» **Problem statement**:
Restate, word for word and with nothing added, the lines from the one containing "The image size is (1438, 538)." through the last line of the material below.

» **Supplied material**:
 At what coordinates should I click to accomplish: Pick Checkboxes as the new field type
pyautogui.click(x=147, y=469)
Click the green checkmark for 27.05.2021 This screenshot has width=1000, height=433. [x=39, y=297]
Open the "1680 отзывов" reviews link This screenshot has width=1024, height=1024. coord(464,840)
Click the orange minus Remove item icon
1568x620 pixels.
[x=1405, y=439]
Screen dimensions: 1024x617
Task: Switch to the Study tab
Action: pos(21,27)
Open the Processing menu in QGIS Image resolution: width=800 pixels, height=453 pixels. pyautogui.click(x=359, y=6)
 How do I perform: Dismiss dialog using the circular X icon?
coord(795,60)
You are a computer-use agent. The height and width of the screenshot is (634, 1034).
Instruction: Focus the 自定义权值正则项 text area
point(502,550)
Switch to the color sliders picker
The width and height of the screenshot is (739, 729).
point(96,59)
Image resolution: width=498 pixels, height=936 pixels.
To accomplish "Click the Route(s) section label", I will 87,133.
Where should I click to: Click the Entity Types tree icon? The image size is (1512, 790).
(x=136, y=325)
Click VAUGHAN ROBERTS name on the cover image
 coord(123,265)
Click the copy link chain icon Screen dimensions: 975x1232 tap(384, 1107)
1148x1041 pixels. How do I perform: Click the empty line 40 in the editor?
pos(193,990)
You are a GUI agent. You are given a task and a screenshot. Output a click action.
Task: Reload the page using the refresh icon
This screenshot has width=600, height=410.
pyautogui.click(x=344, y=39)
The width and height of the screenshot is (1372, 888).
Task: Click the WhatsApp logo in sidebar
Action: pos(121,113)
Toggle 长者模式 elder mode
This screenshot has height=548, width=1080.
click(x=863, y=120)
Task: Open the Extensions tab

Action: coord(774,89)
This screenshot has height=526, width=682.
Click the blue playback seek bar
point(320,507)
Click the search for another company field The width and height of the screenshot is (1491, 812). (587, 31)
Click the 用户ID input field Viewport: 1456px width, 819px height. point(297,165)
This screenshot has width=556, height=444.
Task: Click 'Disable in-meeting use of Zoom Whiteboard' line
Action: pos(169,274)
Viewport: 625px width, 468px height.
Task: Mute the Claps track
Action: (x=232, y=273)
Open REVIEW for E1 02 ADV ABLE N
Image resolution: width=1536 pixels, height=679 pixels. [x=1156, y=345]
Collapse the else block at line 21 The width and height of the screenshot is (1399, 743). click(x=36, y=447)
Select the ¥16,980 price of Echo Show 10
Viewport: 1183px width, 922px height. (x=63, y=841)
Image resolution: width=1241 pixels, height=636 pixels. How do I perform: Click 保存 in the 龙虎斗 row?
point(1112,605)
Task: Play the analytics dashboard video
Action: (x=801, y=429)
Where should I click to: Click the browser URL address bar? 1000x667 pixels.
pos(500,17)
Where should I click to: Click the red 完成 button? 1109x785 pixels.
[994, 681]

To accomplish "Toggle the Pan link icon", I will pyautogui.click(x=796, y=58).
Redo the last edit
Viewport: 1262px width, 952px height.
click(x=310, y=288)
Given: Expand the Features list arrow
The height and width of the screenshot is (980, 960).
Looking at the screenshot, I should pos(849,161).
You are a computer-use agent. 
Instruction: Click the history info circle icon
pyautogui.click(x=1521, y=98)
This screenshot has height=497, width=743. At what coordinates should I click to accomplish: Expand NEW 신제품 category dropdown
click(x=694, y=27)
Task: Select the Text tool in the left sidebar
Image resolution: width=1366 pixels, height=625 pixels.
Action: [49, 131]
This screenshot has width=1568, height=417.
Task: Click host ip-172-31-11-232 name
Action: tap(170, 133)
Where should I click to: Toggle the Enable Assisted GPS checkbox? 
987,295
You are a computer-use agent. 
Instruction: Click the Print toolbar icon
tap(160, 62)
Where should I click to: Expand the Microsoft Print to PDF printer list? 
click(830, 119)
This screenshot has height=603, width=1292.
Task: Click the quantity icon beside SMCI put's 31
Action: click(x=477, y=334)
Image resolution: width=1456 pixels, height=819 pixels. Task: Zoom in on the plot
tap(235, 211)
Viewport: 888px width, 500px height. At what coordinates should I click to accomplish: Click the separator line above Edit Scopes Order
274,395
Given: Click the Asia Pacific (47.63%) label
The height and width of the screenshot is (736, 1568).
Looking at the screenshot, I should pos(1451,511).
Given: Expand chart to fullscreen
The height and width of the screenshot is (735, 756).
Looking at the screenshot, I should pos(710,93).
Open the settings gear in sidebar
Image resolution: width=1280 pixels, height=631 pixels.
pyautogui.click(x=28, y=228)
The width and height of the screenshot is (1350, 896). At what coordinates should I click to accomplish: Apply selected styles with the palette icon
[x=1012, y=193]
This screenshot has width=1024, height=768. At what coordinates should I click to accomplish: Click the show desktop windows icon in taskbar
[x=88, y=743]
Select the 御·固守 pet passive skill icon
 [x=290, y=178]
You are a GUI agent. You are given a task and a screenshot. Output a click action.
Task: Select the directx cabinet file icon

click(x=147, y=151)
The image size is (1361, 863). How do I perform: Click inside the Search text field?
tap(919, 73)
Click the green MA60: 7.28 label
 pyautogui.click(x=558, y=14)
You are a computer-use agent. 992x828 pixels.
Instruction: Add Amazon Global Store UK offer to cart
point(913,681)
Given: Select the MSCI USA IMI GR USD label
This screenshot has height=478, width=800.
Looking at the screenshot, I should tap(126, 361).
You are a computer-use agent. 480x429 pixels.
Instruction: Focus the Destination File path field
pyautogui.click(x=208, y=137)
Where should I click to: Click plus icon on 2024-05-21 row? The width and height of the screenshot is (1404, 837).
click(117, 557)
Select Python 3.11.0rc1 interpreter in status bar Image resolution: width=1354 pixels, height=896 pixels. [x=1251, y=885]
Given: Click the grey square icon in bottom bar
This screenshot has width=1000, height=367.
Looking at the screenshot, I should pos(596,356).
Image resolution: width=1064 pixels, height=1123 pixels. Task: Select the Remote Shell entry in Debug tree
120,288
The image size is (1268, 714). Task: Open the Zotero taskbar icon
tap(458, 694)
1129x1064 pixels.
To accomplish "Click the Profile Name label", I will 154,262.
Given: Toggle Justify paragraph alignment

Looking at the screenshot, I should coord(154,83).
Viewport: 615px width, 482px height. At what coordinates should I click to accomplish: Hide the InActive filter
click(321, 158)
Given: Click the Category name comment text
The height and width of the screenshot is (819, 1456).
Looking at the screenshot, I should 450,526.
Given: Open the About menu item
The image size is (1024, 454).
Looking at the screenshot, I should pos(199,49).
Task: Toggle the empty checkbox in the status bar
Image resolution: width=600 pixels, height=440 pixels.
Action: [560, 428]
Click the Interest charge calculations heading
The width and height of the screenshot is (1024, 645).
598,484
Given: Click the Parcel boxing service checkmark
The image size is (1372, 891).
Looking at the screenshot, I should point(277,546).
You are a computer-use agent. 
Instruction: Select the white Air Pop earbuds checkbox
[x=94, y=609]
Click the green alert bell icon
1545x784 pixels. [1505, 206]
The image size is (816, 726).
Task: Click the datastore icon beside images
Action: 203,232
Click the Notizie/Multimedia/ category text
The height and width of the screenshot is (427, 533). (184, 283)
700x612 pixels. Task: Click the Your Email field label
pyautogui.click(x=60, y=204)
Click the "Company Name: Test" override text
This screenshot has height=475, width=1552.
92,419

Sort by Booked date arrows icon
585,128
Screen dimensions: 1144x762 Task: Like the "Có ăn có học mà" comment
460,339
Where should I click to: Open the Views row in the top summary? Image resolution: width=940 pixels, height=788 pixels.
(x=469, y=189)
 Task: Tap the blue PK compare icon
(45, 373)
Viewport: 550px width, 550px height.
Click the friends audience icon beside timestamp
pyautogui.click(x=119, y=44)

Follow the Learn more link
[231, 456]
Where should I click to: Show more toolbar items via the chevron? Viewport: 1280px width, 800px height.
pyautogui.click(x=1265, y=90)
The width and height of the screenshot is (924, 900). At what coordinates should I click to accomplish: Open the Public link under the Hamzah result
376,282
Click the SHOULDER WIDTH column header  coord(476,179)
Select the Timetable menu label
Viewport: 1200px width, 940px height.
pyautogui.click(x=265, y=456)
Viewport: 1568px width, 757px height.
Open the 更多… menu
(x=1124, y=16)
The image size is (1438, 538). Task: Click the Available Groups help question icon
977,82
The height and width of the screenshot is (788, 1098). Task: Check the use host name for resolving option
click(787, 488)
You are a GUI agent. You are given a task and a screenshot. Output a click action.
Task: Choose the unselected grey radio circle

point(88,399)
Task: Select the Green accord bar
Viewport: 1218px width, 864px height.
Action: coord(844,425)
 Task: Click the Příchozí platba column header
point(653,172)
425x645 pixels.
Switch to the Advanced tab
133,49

» **Reply to the exercise**:
The image size is (1438, 538). Task: Click the Available Groups help question icon
977,82
The height and width of the screenshot is (788, 1098). Task: Check the use host name for resolving option
click(787, 488)
You are a GUI agent. You are given a task and a screenshot. Output a click action.
Task: Choose the unselected grey radio circle

point(88,399)
Task: Select the Green accord bar
Viewport: 1218px width, 864px height.
Action: coord(844,425)
 Task: Click the Příchozí platba column header
point(653,172)
425x645 pixels.
Switch to the Advanced tab
133,49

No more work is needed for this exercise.